#### Exercise prompt:
Reproduce, unchanged, the part of the material that opens with the line containing "Go to 首页 in navigation bar" and closes with the line containing "(x=547, y=483)". Include both of those lines and nothing else.

#### Input data:

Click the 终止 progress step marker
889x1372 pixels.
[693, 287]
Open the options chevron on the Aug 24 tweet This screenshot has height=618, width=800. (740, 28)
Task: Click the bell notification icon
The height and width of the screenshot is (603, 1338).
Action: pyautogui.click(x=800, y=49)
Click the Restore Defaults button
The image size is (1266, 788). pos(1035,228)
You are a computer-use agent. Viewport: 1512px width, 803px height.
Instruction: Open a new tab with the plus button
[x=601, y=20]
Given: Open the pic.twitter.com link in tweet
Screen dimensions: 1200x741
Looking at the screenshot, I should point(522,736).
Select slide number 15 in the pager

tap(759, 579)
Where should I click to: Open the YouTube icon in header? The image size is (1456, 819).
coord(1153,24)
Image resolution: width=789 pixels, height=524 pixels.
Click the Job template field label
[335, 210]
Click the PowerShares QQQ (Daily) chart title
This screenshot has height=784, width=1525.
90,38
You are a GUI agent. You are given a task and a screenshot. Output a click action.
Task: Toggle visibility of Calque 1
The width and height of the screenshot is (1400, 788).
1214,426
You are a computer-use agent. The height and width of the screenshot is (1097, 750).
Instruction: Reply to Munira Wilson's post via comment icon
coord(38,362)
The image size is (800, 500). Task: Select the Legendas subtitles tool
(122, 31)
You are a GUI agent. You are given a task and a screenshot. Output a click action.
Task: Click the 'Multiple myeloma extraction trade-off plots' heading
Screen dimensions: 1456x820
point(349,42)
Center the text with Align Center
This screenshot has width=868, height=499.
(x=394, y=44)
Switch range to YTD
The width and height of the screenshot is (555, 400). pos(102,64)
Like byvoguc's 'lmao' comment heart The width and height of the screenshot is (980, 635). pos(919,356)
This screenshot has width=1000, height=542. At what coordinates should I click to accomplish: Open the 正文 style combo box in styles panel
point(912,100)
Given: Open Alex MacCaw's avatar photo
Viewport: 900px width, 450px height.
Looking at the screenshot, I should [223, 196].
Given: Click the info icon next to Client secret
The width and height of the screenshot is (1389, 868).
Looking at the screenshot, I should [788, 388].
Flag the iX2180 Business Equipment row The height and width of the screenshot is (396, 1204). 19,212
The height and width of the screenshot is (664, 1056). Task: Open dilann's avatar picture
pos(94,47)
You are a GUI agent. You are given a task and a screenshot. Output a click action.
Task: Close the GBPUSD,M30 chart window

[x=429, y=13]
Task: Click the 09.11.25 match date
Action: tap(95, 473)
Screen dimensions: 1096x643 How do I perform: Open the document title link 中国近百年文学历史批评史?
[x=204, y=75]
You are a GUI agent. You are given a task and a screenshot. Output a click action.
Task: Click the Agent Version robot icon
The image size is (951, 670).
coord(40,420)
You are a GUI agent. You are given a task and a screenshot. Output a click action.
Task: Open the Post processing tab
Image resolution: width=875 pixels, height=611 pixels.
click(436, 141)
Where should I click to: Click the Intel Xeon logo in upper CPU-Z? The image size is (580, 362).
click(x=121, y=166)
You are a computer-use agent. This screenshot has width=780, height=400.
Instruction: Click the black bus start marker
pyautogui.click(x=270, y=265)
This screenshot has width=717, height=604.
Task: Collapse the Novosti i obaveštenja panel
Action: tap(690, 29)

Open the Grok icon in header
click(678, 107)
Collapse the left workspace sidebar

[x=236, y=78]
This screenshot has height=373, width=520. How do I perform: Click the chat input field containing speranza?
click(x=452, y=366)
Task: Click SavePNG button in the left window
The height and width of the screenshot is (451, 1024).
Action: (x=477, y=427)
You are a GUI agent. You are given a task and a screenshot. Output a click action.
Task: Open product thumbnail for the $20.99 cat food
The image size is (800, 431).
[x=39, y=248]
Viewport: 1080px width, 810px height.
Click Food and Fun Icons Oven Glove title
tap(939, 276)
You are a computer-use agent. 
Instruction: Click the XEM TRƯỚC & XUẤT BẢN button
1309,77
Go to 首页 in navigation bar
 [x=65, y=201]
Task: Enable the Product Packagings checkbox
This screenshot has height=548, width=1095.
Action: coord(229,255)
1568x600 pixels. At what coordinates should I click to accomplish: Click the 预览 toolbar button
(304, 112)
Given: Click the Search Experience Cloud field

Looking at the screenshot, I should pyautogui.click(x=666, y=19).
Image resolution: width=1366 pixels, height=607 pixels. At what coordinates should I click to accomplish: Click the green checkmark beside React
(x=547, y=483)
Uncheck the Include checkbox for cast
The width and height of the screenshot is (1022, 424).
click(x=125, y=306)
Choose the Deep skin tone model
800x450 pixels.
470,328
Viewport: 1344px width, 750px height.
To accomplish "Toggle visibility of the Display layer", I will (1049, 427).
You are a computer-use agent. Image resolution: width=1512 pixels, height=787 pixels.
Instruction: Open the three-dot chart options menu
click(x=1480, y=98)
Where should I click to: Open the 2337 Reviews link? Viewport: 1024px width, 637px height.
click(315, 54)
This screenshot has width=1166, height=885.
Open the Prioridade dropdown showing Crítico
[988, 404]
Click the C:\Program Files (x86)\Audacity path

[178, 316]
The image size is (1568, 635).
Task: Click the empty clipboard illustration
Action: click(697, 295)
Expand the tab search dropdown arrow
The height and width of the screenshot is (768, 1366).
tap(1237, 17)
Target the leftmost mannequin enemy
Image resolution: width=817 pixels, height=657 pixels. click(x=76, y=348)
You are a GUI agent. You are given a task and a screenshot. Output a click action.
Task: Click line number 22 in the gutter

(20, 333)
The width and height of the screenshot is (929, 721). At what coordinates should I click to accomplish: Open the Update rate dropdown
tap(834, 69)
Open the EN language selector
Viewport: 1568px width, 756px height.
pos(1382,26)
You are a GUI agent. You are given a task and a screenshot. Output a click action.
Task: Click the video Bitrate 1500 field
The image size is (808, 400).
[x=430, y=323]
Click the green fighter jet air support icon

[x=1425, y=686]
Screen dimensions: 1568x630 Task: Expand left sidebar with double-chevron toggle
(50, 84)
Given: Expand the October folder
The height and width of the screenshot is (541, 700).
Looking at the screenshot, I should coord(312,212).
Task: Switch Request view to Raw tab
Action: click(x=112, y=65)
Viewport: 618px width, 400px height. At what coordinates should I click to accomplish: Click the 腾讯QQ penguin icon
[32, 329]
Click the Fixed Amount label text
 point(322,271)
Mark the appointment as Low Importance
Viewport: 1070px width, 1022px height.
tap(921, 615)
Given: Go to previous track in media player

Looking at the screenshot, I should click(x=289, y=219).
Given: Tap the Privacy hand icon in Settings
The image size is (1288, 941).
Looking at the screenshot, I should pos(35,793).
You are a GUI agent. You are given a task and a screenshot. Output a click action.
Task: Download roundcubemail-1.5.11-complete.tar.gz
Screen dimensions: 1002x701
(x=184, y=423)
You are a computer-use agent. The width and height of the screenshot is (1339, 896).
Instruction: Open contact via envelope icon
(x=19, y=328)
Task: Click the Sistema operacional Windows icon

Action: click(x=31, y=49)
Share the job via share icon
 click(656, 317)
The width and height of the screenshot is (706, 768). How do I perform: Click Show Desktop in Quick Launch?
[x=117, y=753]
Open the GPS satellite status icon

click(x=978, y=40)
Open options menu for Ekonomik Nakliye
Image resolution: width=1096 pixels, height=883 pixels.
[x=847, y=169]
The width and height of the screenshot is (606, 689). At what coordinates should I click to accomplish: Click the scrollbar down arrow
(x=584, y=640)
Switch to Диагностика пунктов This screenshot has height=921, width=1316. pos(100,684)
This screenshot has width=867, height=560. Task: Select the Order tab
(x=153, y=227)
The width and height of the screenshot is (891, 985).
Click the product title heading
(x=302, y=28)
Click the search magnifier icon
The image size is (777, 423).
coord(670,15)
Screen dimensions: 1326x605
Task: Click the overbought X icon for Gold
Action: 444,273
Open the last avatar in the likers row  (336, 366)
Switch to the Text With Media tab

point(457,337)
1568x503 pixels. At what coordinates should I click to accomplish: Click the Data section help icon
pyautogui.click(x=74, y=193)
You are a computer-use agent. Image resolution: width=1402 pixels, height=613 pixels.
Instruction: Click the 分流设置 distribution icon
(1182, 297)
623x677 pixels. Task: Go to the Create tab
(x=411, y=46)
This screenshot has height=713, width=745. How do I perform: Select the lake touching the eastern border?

#### Response to the exercise:
Go to 首页 in navigation bar
 [x=65, y=201]
Task: Enable the Product Packagings checkbox
This screenshot has height=548, width=1095.
Action: coord(229,255)
1568x600 pixels. At what coordinates should I click to accomplish: Click the 预览 toolbar button
(304, 112)
Given: Click the Search Experience Cloud field

Looking at the screenshot, I should pyautogui.click(x=666, y=19).
Image resolution: width=1366 pixels, height=607 pixels. At what coordinates should I click to accomplish: Click the green checkmark beside React
(x=547, y=483)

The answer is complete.